▶ SHORT EXERCISE
Filter the items below, copying every line that contains the string "Task". Case counts.

▶ DATASET CONTENT
==================================================

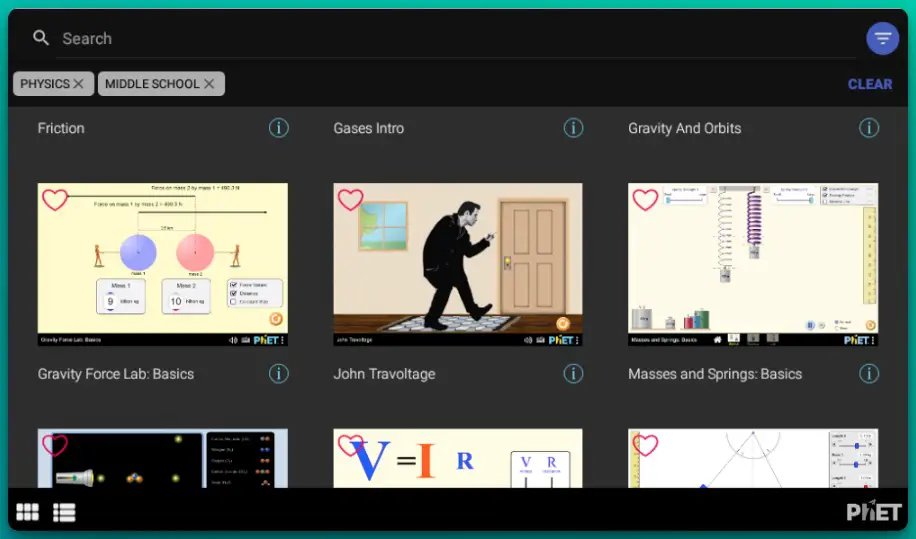The image size is (916, 539).
Task: Open info for Masses and Springs: Basics
Action: [869, 374]
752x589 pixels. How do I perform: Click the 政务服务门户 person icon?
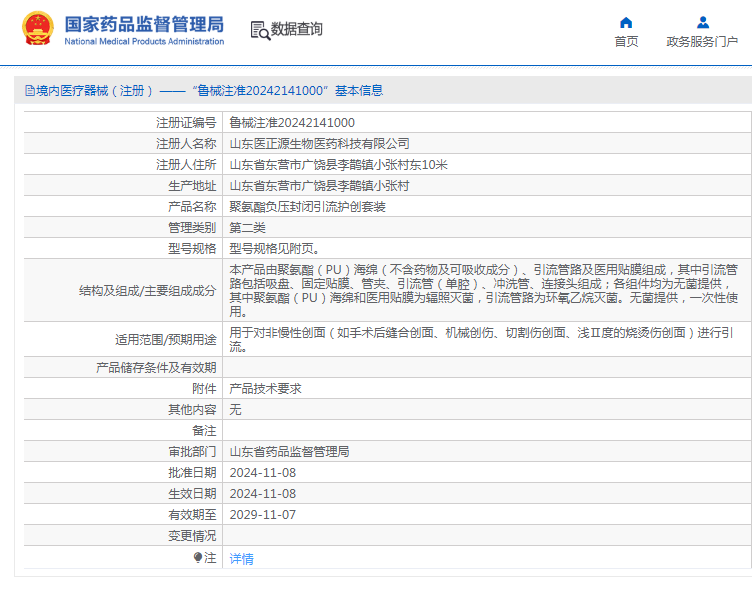tap(702, 22)
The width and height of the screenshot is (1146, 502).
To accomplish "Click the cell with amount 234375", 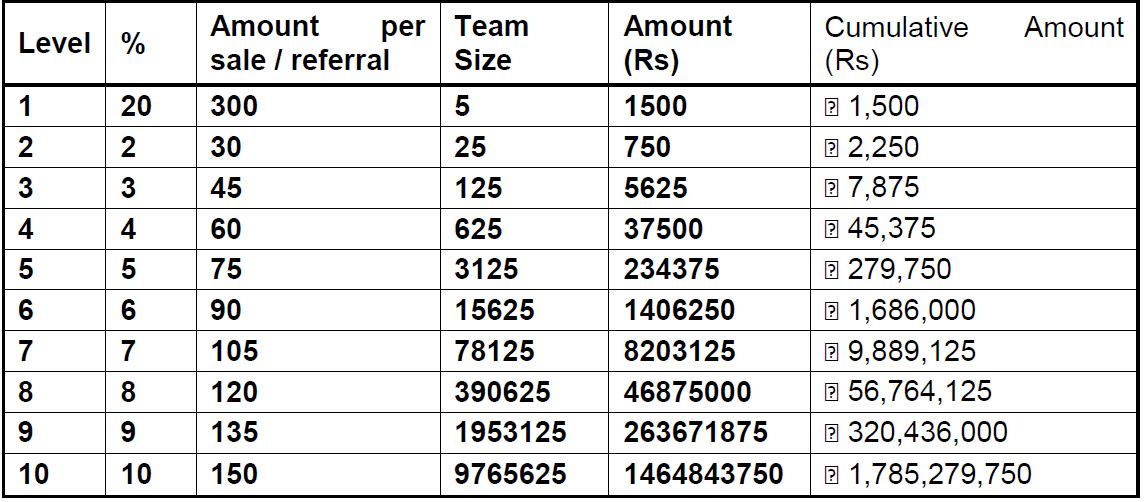I will 671,270.
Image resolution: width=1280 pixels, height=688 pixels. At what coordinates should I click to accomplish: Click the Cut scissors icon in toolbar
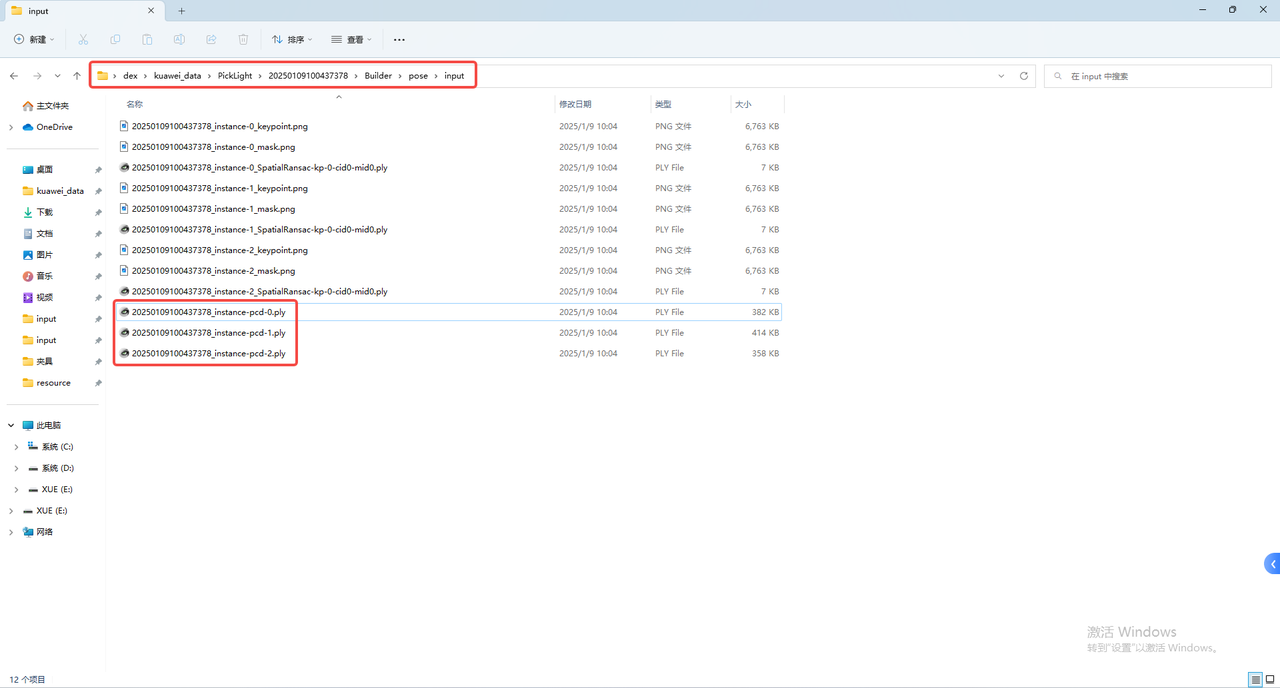pos(83,39)
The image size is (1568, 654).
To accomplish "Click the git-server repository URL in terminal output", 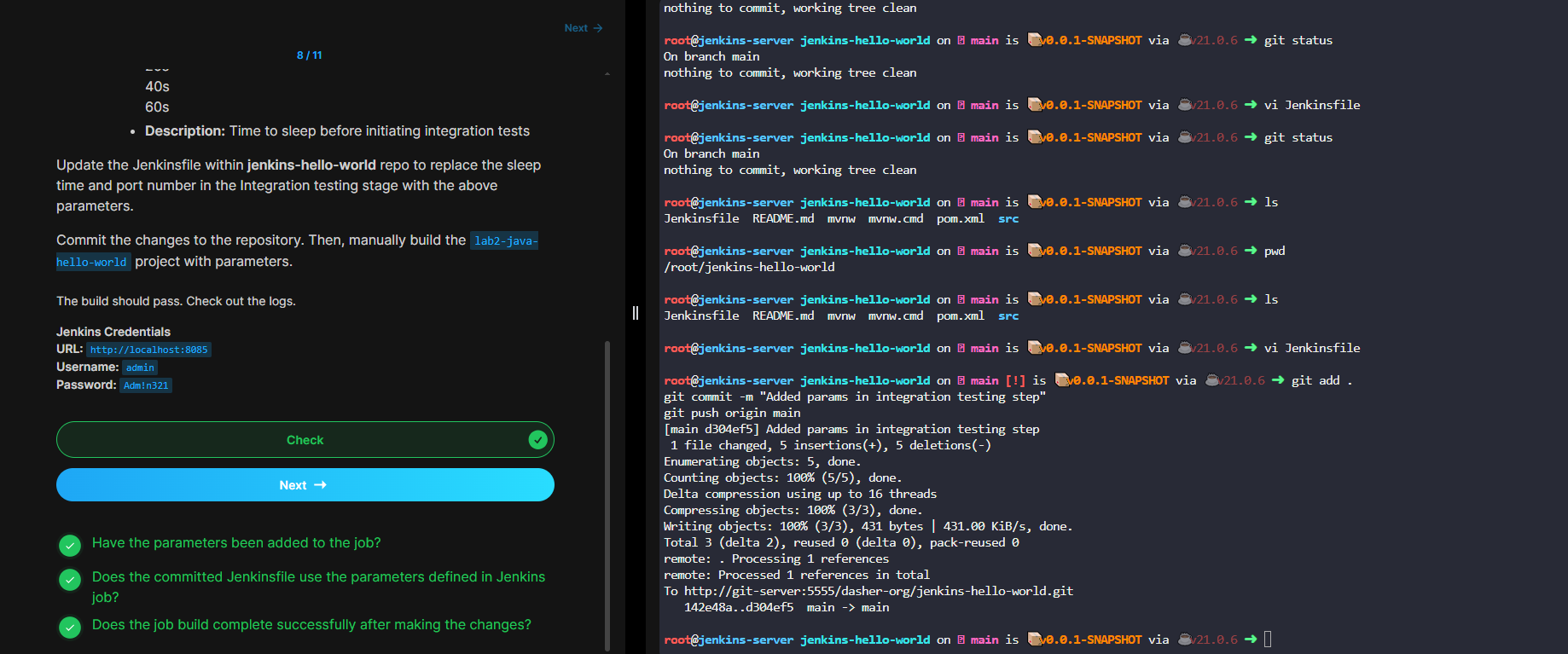I will coord(878,591).
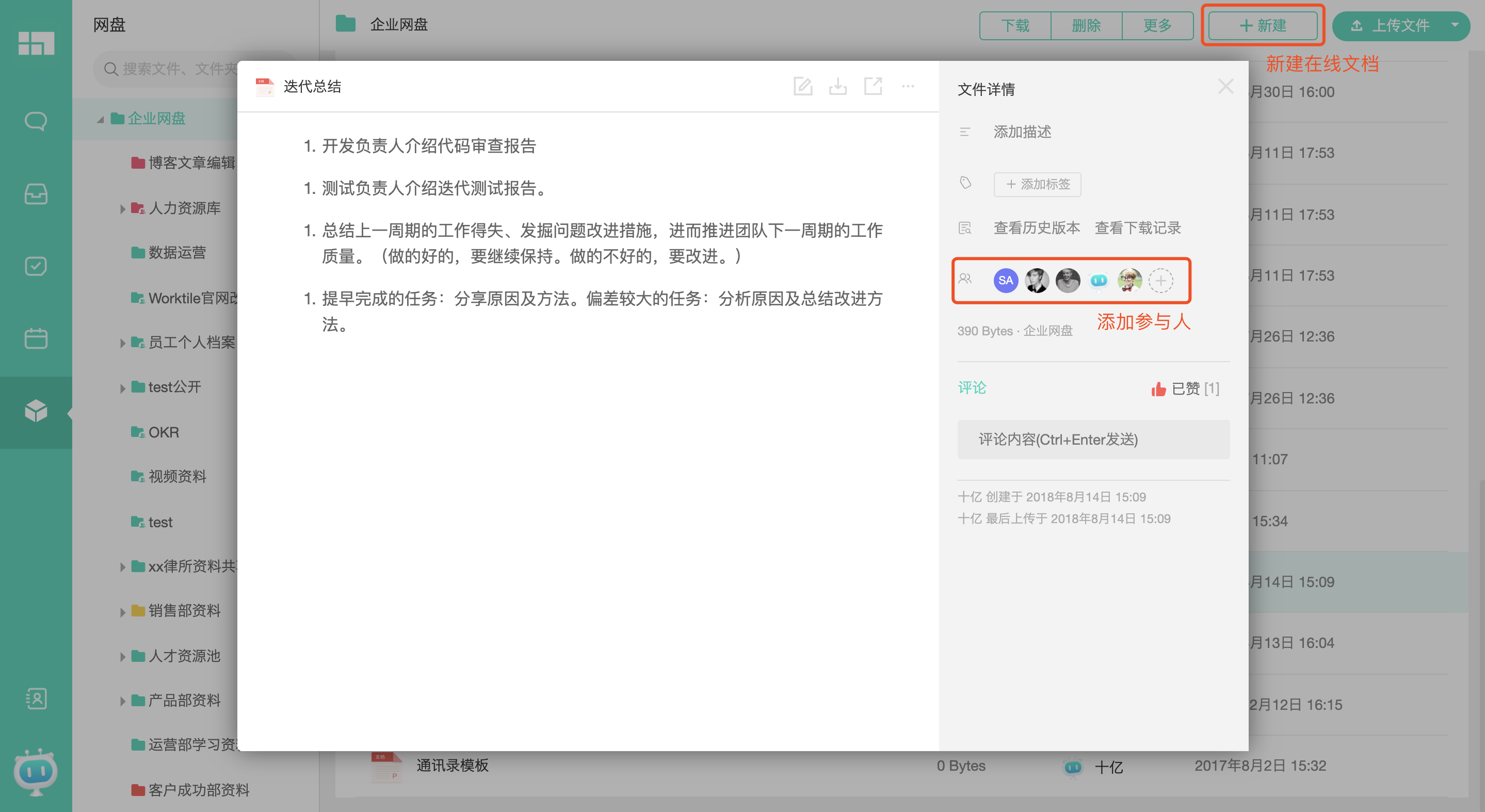Open messages chat bubble in sidebar

click(36, 121)
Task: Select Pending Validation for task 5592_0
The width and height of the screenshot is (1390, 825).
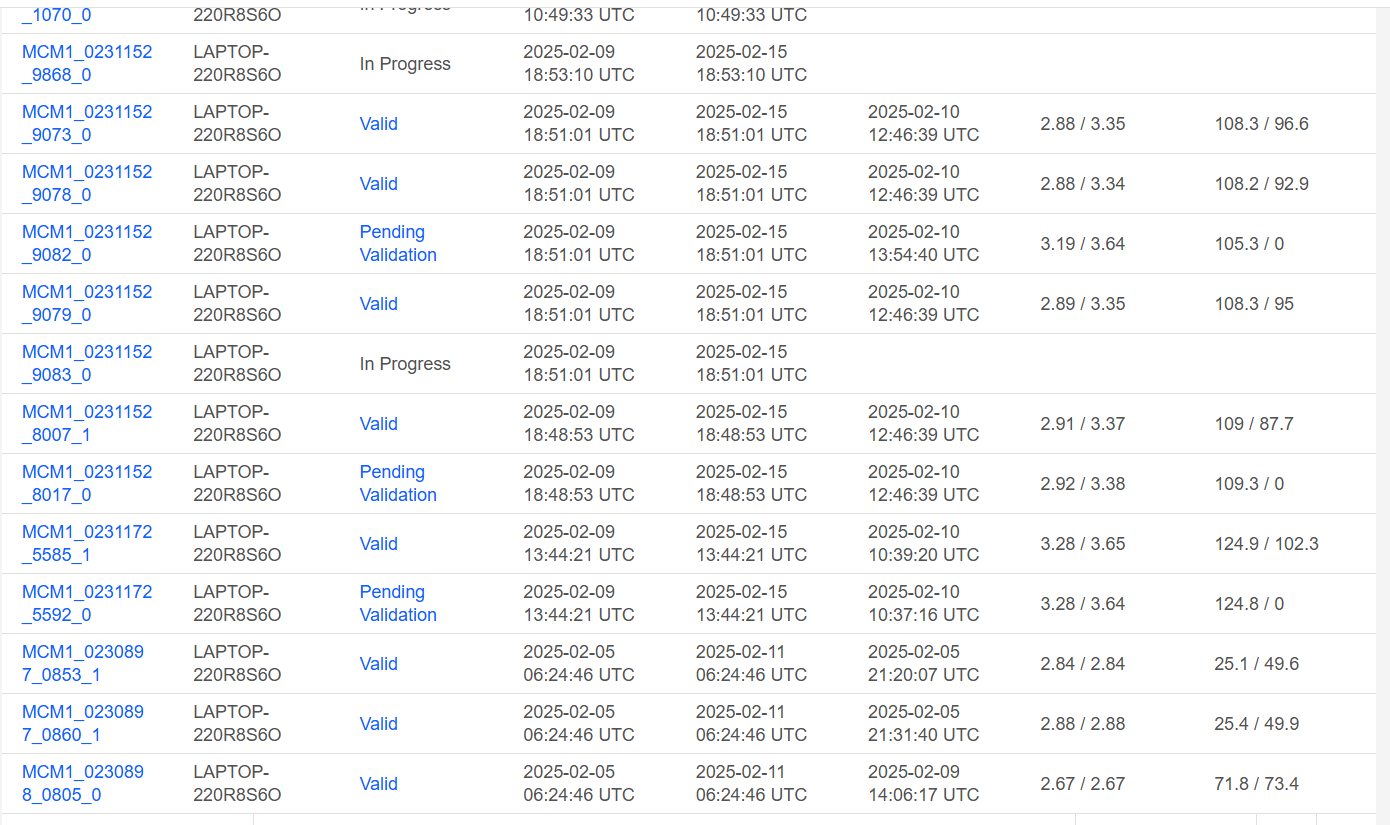Action: (397, 603)
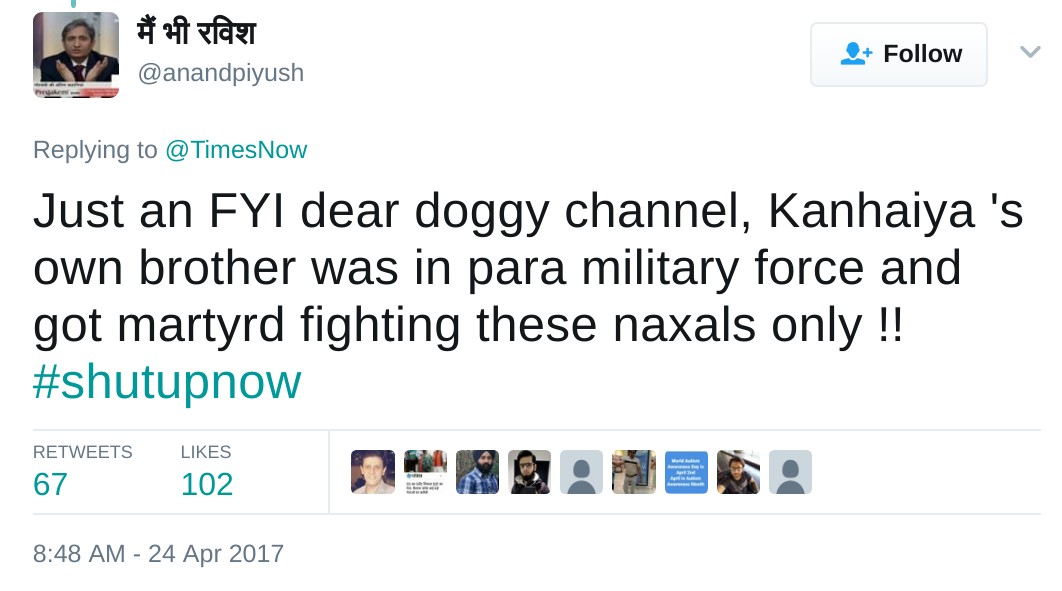View the 67 retweets list
The width and height of the screenshot is (1062, 591).
(51, 484)
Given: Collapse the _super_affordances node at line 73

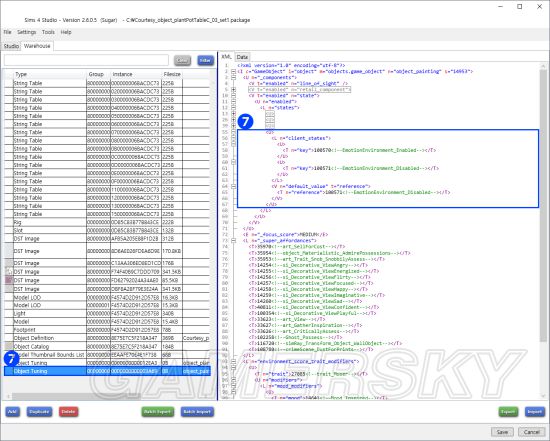Looking at the screenshot, I should (x=234, y=241).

==================================================

▶ THE RESULT
Task: Open info for Masses and Springs: Basics
Task: Select Pending Validation for task 5592_0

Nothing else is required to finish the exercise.